What Obama's team throws at Fox are accusations of deliberate health care reform distortions, encouragement of "tea party" protests and partisan propaganda in news reports. "Fox News often operates almost as either the research arm or the communications arm of the Republican Party," top aide Anita Dunn said recently. "They misrepresent our programs and policies. . . . And they were organizing political opposition on their shows. We wanted to set the record straight."
The White House is the target of daily shots by Fox commentators and some anchors -- notably prime-time stars Glenn Beck, Sean Hannity, Bill O'Reilly and Tucker Carlson. Beck claimed Obama has "a deep-seated hatred of white people" and several hosts regularly suggest White House policies reflect socialist or communist approaches at times.

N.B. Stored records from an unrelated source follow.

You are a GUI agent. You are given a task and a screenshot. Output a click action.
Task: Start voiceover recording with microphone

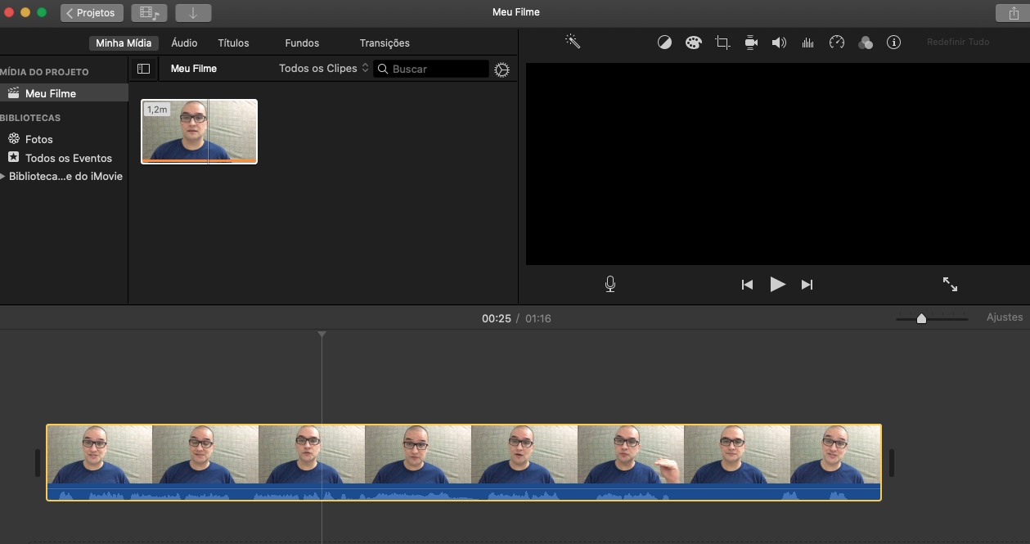(609, 285)
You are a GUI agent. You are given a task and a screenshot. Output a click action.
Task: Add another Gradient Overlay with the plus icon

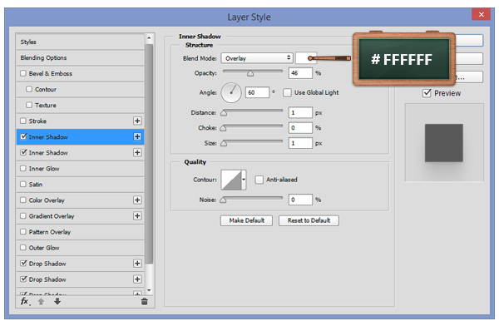[137, 216]
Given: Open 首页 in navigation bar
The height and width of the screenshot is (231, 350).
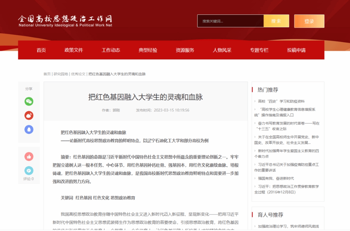Looking at the screenshot, I should pyautogui.click(x=41, y=50).
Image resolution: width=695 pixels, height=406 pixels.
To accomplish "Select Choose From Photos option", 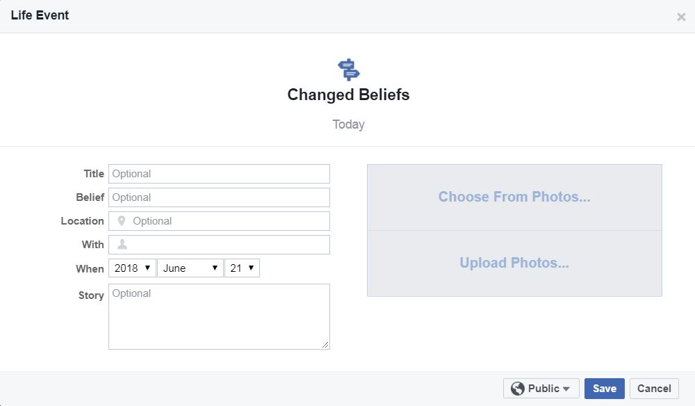I will [x=514, y=197].
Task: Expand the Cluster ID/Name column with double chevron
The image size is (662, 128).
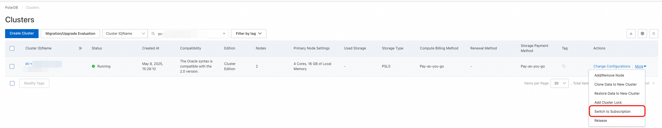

For its part, the top-rated cable network has gained more viewers -- at least temporarily -- and welcomes the role of underdog fighting a "smear" by a powerful adversary. "This is an effort in effect to quarantine Fox News and to discourage other media outlets from picking up on stories that originate here," senior political analyst Brit Hume said on O'Reilly's show. "My guess is it won't work." Hannity labeled his program "Not White House approved," and O'Reilly hammers the White House nightly. "There is something very disturbing about the Obama administration fighting harder against Fox News than against the Taliban," he said in one commentary.
Network owner Rupert Murdoch says the criticism is "not something I'm losing a lot of sleep over." Still, a possible truce or at least "peace talks" may be under way. Press secretary Gibbs met privately at the White House last week with a Fox News senior vice-president. Both kept mum afterward.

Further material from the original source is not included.